4. Windowsイベントビューアのログ確認
エラーの詳細を把握するには、Windowsイベントビューアで「Windowsログ → アプリケーション」を参照し、イベントID「1000」や「1001」に関連するOutlookのクラッシュログを確認する方法が有効です。ログ中にmsls70.dllが原因と記載されている場合は、まさにDLLファイルの不具合が問題の主因である可能性が高いと言えます。
5. ログ収集とサポートへの問い合わせ
上記の対処を試しても状況が改善しない、あるいは再発を繰り返す場合はMicrosoftのサポートに直接相談することが推奨されます。具体的には次のようなログを収集・提供するとスムーズな対応が期待できます。
- %temp%/diagnosticsフォルダに出力されるOfficeログ
- イベントビューア(アプリケーション)のクラッシュログ
- エラー発生時のスクリーンショット
問い合わせる際は、チケット番号の共有や発生環境の詳細(Officeバージョン、更新チャネル、Windowsのバージョンなど)を併せて提出すると、問題特定と恒久対策の検討が早まるでしょう。
今後の見通しと再発防止策
Microsoftが現在調査を進めており、一部のチャネルやバージョンではすでに修正パッチをリリースしているとの情報があります。しかしながら、修正プログラムが全チャネルや全ユーザーに行き渡るまでには時間を要する可能性があります。再発を防止するためには、以下の点を意識することが大切です。
バージョン固定やチャネル切り替えの検討
問題が深刻で業務に支障をきたす場合、安定していると確認できたバージョンに固定する方法も一案です。例えば、Current Channelで16.0.17830.20166が安定しているのであれば、そのバージョンに固定し、しばらくは自動更新を止めることでリスクを下げられます。またMonthly Enterprise Channelを利用中でも、必要に応じてCurrent Channelへの切り替えを一時的に行い、修正パッチを先に適用してしまう方法も考えられます。
定期的なモニタリングとイベントログの確認
OfficeやWindowsを定期的に更新した後は、イベントビューアのログをチェックし、怪しいエラーが出ていないかを早期に把握することが重要です。大きなアップデート後に意図せずmsls70.dll関連のエラーが再発していることもありますので、トラブルが起こる前に備える意味でも、ログ監視は有効な手段となります。
サードパーティ製ソフトウェアとの競合回避
アンチウイルスソフトやデスクトップ管理ツールなど、企業環境では多数のサードパーティ製ソフトウェアが同時に動作しています。
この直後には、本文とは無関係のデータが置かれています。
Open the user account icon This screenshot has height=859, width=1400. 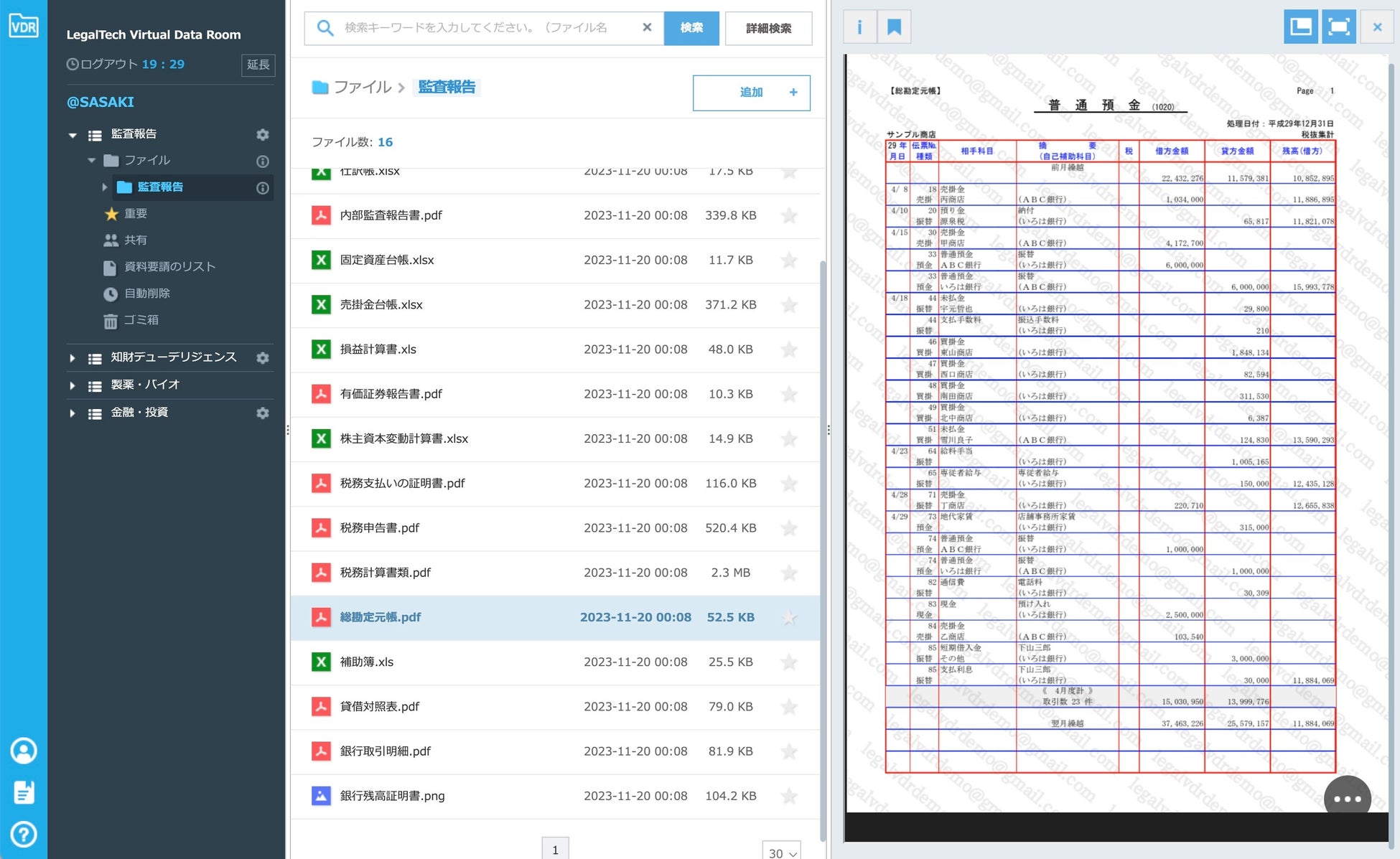click(24, 751)
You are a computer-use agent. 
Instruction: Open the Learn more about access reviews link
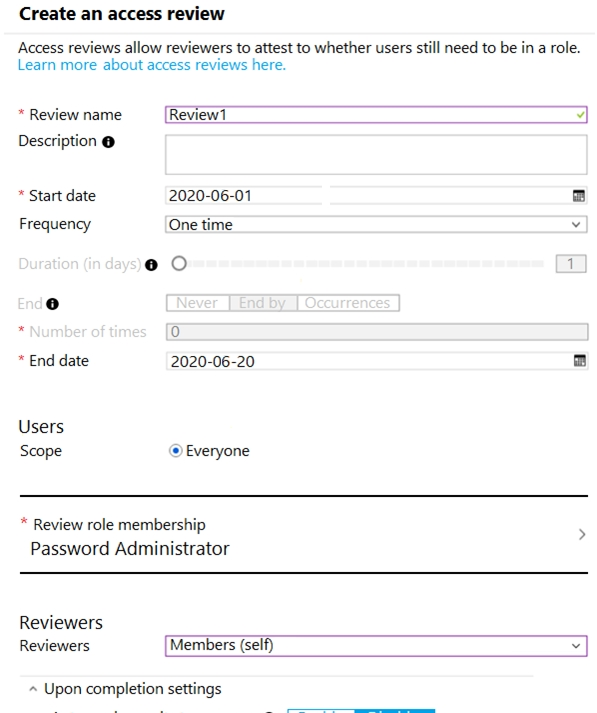[152, 65]
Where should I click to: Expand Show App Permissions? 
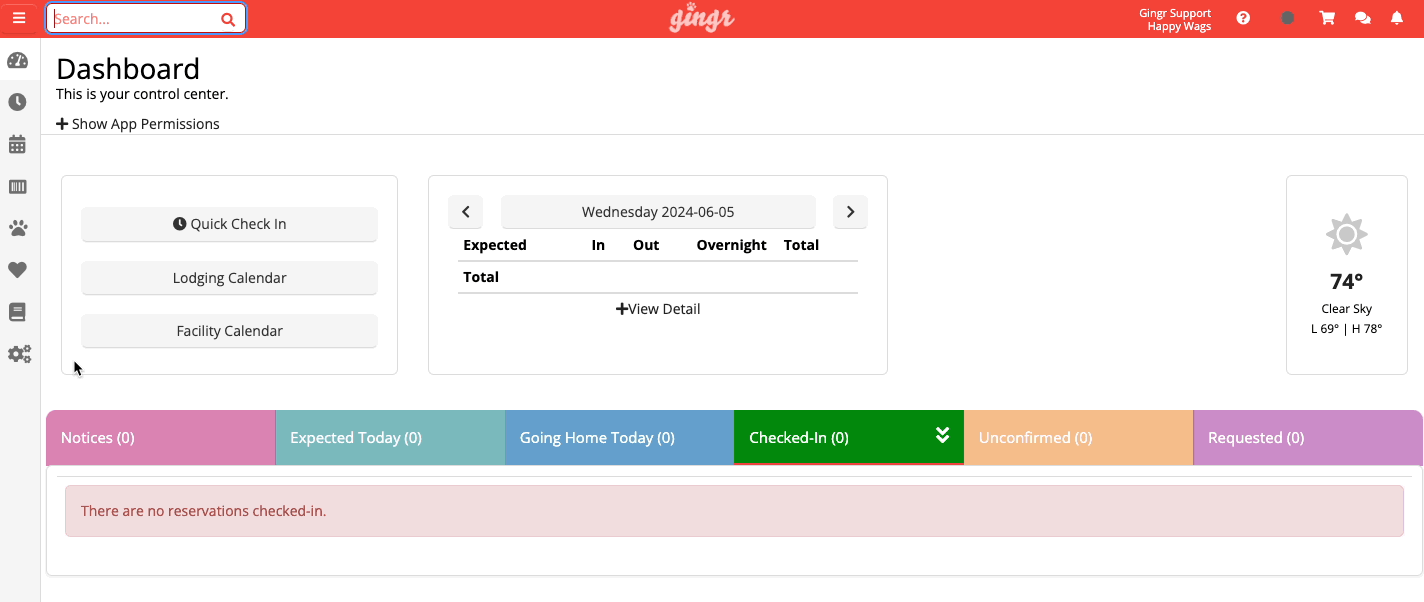point(138,124)
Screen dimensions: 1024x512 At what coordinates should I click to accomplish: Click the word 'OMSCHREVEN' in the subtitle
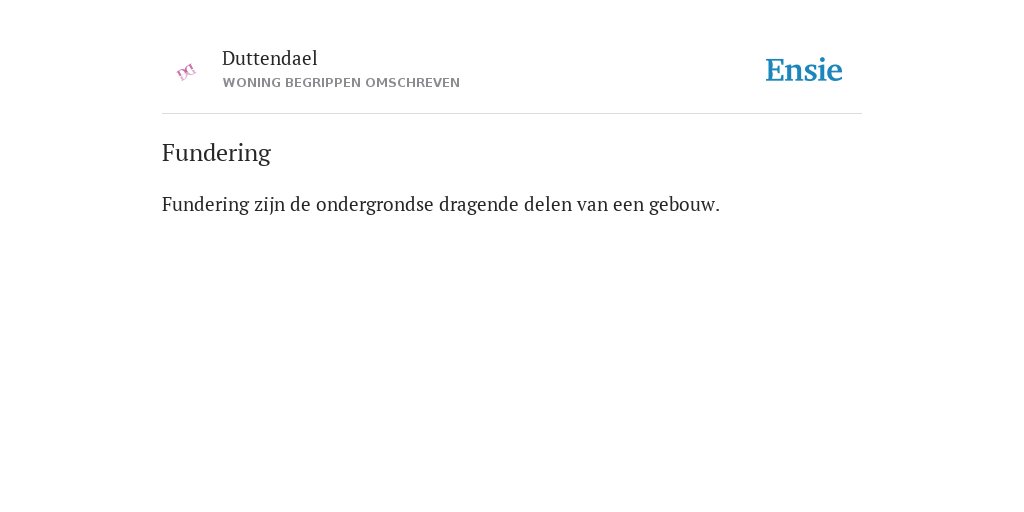[x=412, y=83]
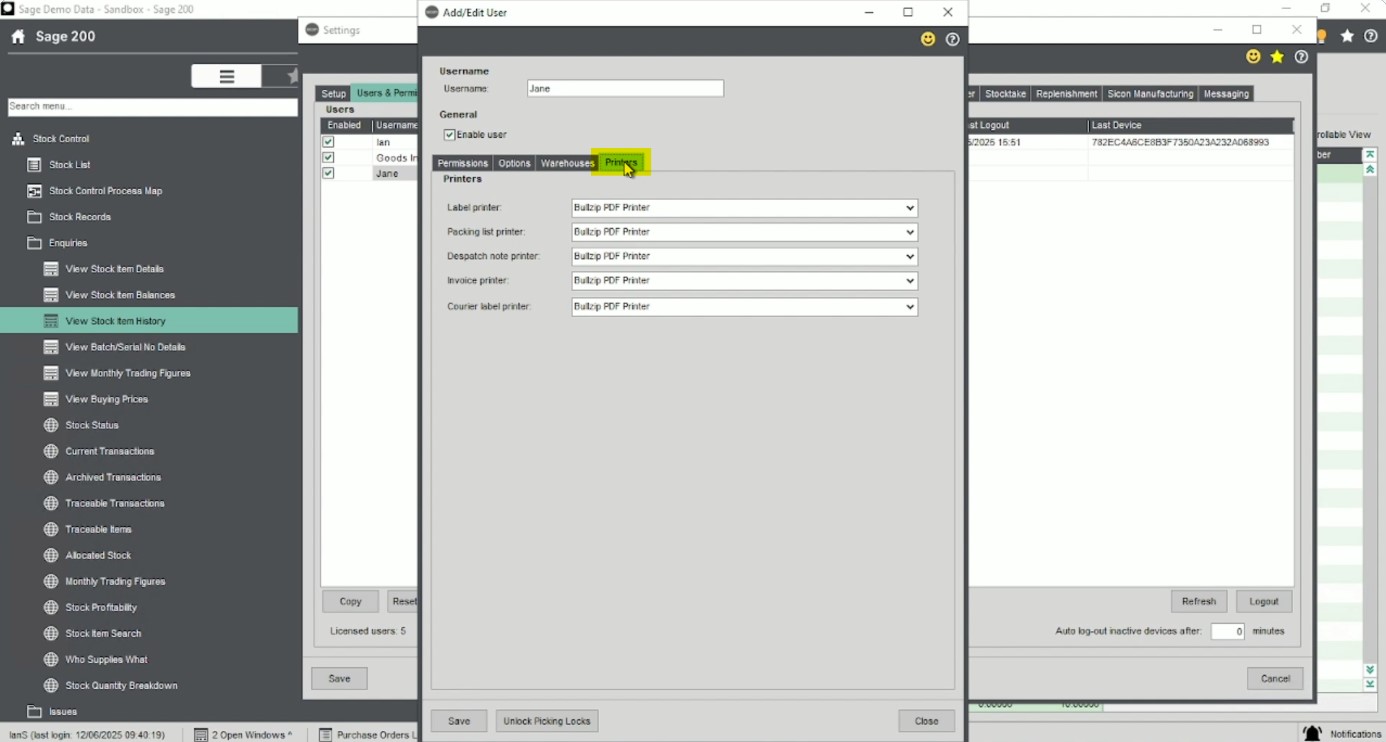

これらのソフトのアップデート時にOfficeのファイルが一部ロックされてしまうことなどが原因で、DLLファイルが正常に置き換わらずエラーを引き起こす場合もあります。導入しているセキュリティ製品やシステム管理製品との相性を見極め、アップデートのタイミングをずらすなどの対策を講じることも再発防止につながります。
まとめ
Outlookを起動するとmsls70.dllが見つからないというエラーが発生し、作業効率が落ちてしまうケースは依然として報告されています。現状では、特定のバージョンへのアップデートやOfficeの再インストールによって解決する例が多い一方で、バージョンや更新チャネルによっては完全には修正されていない可能性があります。もし上記の対処策を試しても改善しない場合は、Microsoftのサポートへログとともに問い合わせることが最善の方法と言えます。
いずれにしても、Office製品を安定して利用するためには、定期的な更新とログ管理、そして問題発生時の迅速な修復やアドイン確認が不可欠です。msls70.dllに関しては今後さらに修正パッチが充実してくると思われますが、こまめにバージョンをチェックしながらエラーが再発しないかどうかを注視する姿勢が大切です。